The American Academy of Pediatrics recently updated its guideline for treating concussions in children. A concussion is a traumatic brain injury caused by impact to the head. This impact can cause bruising or bleeding of the brain and interfere with how the brain works.

A recent news article about the guideline change states children with concussions can phase in exercise and screen time sooner than the previous guideline allowed. Researchers discovered that for many children, it can be worse for their recovery if they remain isolated. Many recovering children become anxious and respond to the boredom and isolation as if it were a punishment.
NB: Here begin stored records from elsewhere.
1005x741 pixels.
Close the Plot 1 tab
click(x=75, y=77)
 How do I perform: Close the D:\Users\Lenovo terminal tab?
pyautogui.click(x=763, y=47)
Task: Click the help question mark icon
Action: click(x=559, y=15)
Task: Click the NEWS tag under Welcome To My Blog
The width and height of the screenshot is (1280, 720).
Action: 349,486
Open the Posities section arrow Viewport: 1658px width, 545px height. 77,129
However, a child’s return to activity should be personalized by a doctor.

If you are a parent of a child with a concussion, you should remain mindful of your child’s symptoms in the weeks following the injury. While many children with concussions recover without any problems, some concussions cause permanent damage. Persistent symptoms could also be signs of other serious injuries.
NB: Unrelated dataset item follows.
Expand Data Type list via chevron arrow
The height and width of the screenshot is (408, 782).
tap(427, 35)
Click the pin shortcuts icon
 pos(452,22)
If your child’s symptoms remain weeks after the injury, he or she may have post-concussion syndrome or a neck injury. Both of these serious injuries can have some of the same symptoms as a concussion, but may require different treatment.

If your child has received a concussion or other serious injury, keep in mind that you may be able to seek compensation to help pay for related medical bills, rehabilitation costs or other damages. The guidelines for activity after a concussion may have changed, but the dangers of concussions are still present.